Although the BCSL encourages students to keep these questions in mind as they go about their projects, it does not completely leave them to their own devices. The BCSL requires the students it sponsors to fill out a community learning agreement before they begin their projects, outlining their personal goals, their project objectives, and how they will accomplish them. Students working outside of Oberlin meet with their BCSL sponsor when they get back, but for students who stay local, the BCSL offers a reflection series that guides participants through conversations about the meaning of service in different contexts.

One reflection focused on the eco-social context of service work in Oberlin, encouraging students to identify what community need they were addressing with their project, why that need existed, and who had attempted to fill that need in the past. Other reflections instructed students to turn inwards and ask themselves what skills and knowledge they had, how they hoped to grow, and how they could apply their current abilities to what they wanted to accomplish.

“Being new to college, it just so happened that I was thinking a lot about what I was going to do with my life, and the reflections offered a nice little structure to put those thoughts into,” Meyers says.

While reflection can often be a solitary and even isolating activity, the reflection series brought students together, opening up discussions to different perspectives while helping students with similar interests find each other. “I really thought the most valuable part was talking to my peers and getting their thoughts and ideas,” says third-year Anna Berntson, who worked with a music therapist at Kendal at Oberlin. Fellow third-year William Lynch, who had a clinical internship at Kendal at Oberlin, agrees: “Being able to explain my thoughts and listen to other people and how they formalize their thoughts—especially if there’s something that’s hard to put into words—that helps.”

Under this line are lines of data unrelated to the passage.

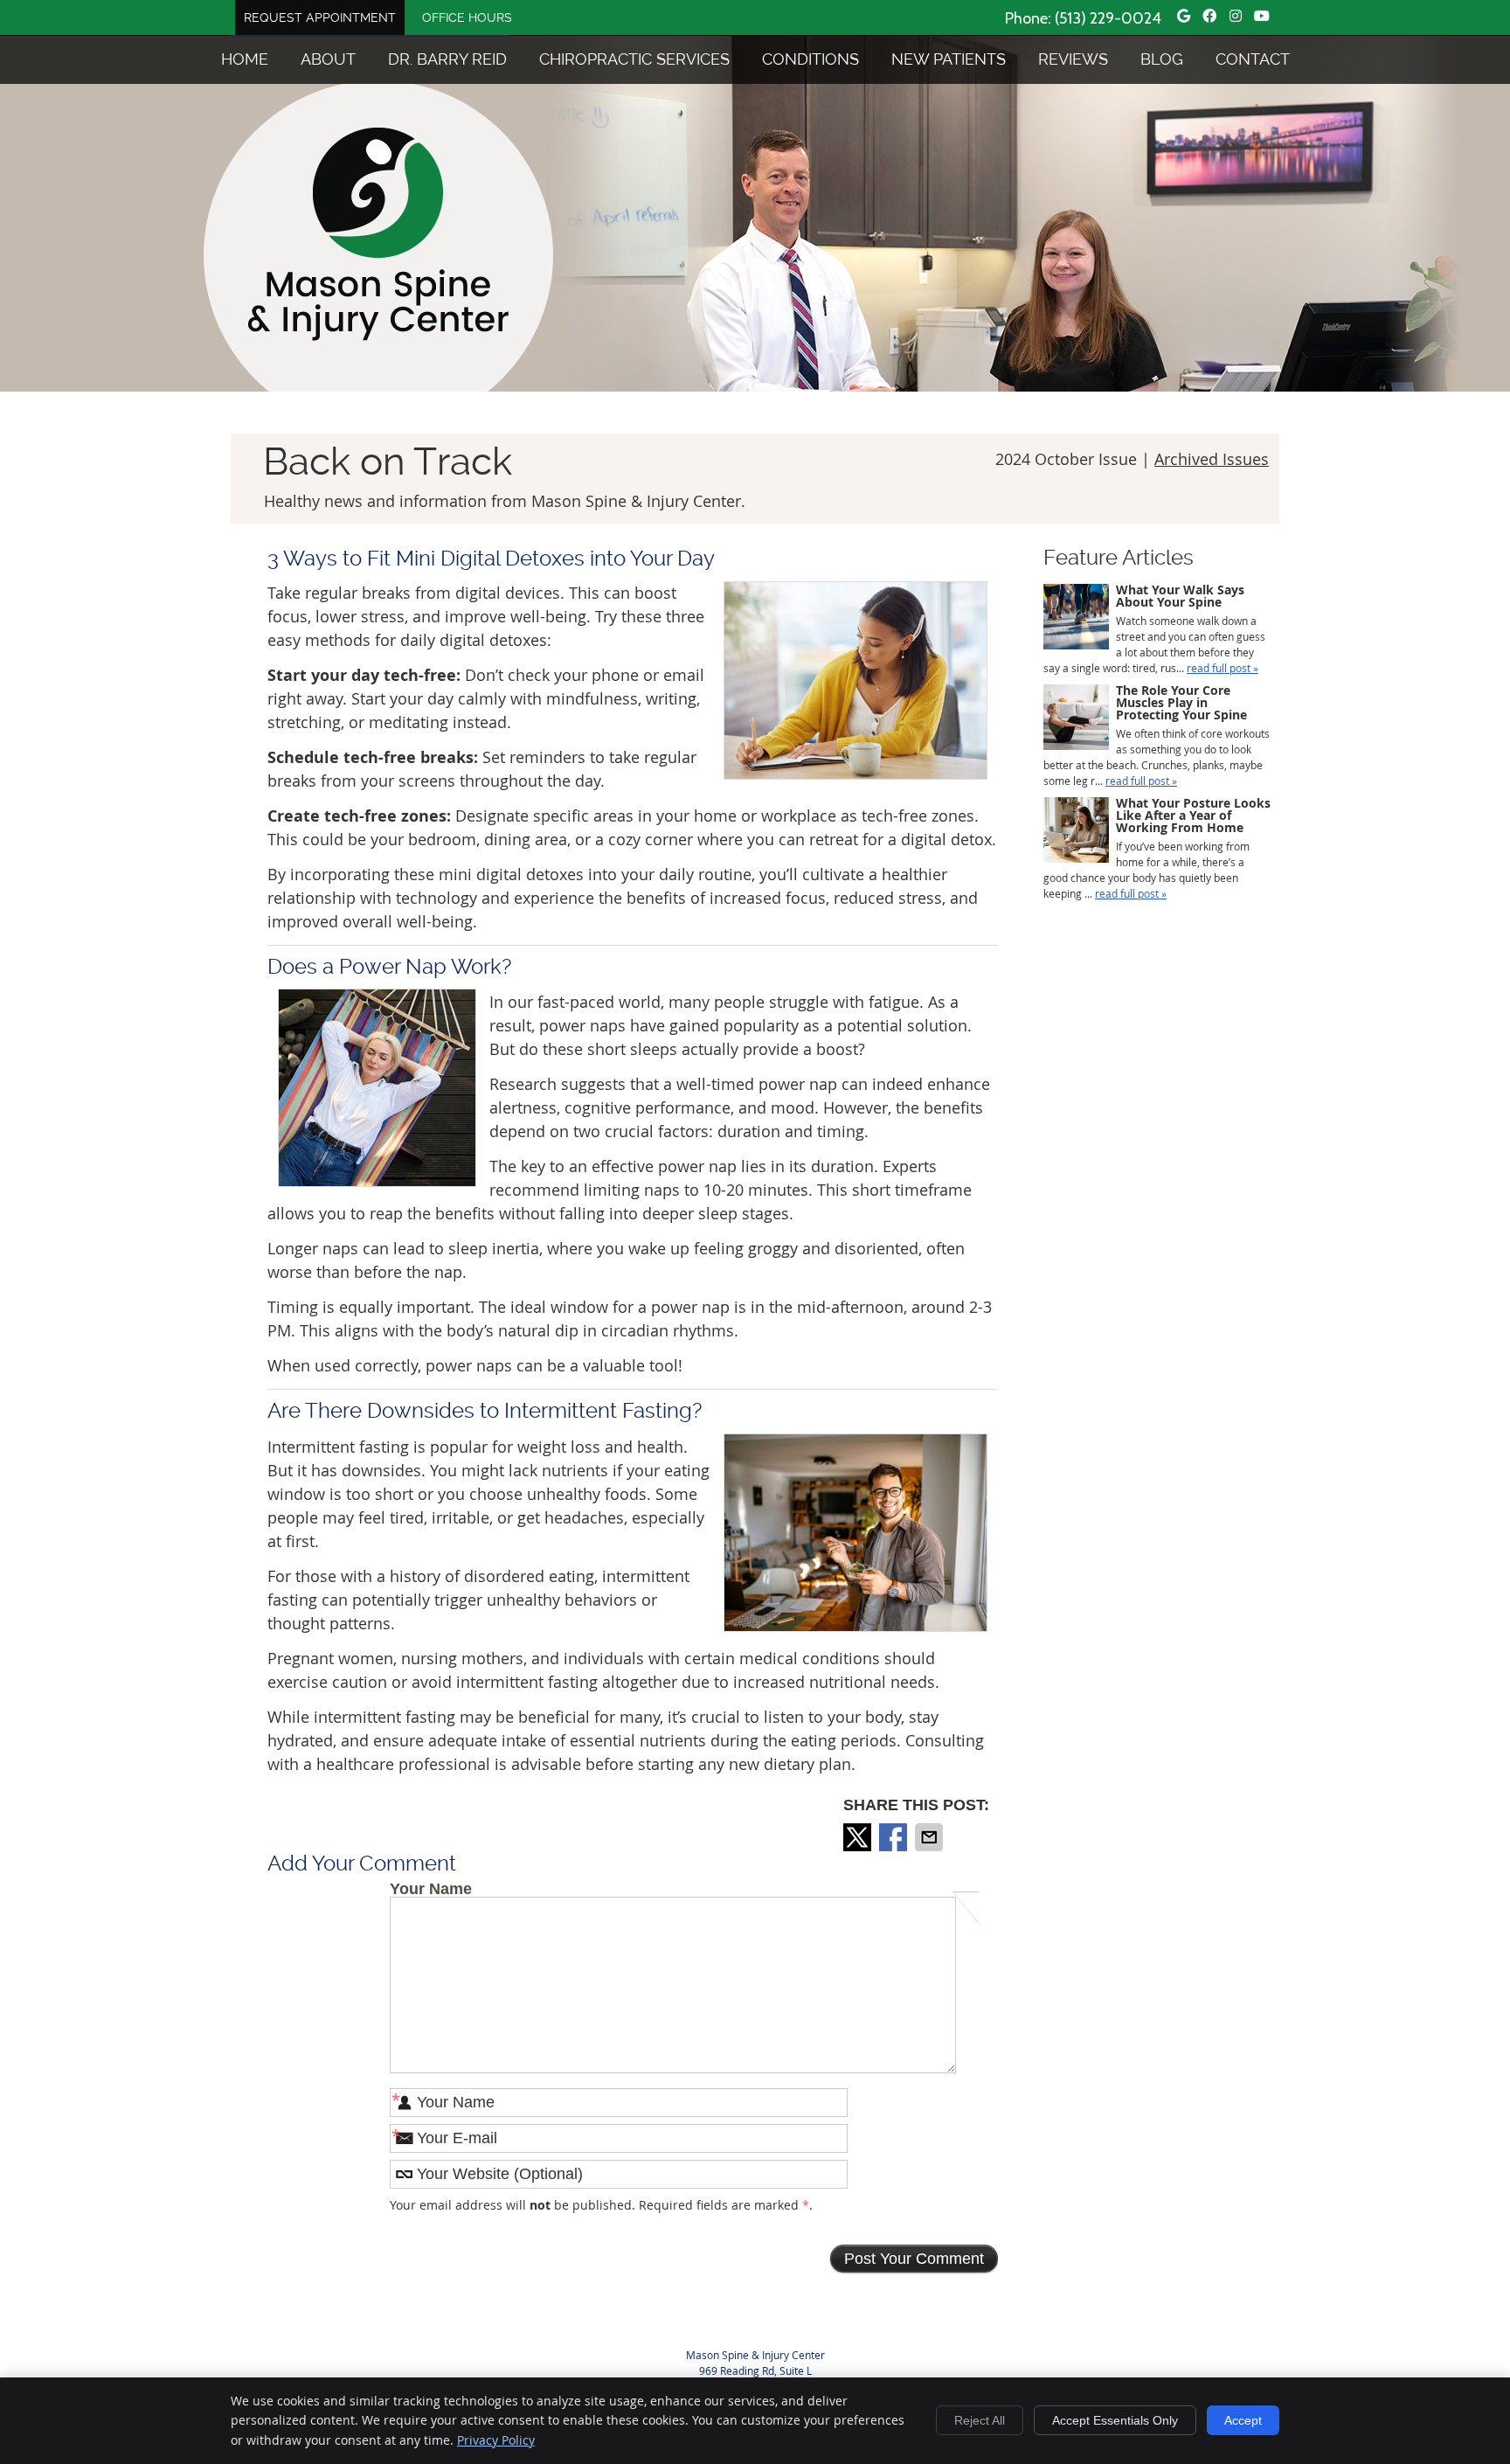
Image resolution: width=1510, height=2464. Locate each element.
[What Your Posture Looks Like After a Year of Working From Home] (1076, 831)
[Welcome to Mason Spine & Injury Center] (378, 334)
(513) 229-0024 (1108, 18)
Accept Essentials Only (1115, 2420)
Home (244, 59)
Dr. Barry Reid (447, 59)
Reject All (979, 2420)
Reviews (1073, 59)
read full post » (1222, 668)
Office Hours (467, 17)
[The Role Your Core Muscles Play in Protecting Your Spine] (1076, 718)
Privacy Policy (496, 2440)
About (328, 59)
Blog (1161, 59)
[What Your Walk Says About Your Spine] (1076, 618)
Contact (1253, 59)
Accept (1243, 2420)
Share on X (859, 1837)
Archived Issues (1211, 458)
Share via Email (930, 1837)
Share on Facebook (895, 1837)
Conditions (810, 59)
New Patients (948, 59)
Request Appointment (320, 17)
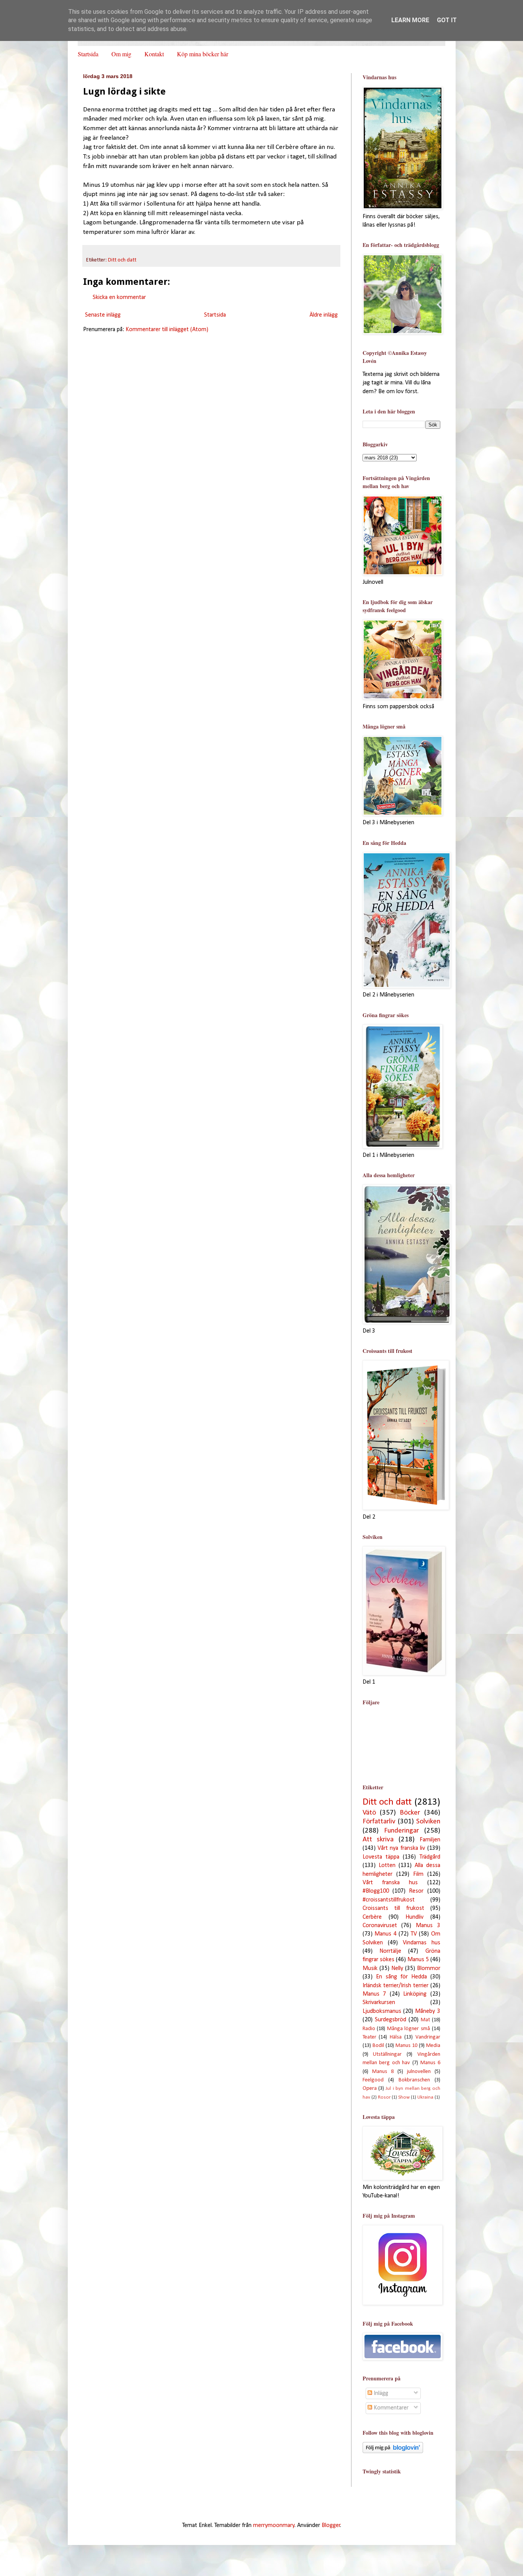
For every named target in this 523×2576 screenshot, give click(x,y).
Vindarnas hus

From start to finish, the BCSL ensures that local winter term service projects are growing opportunities for students that will give participants new insight into how they can further serve their community. “Being able to find that connection between what you’re passionate about and what drives you with service is beneficial to the people you’re serving as well as yourself,” says third-year Amethyst Carey, who is a Ninde Scholars Program tutor year-round as well as during winter term, and acts as a Bonner leader and RA of the community service-themed wing in Dascomb Hall. “Everyone at the Bonner Center is really wonderful and supportive, full of knowledge, and really good at matching people with projects that use their talents so they can benefit the community but also grow from their own experiences, which I think is equally important.”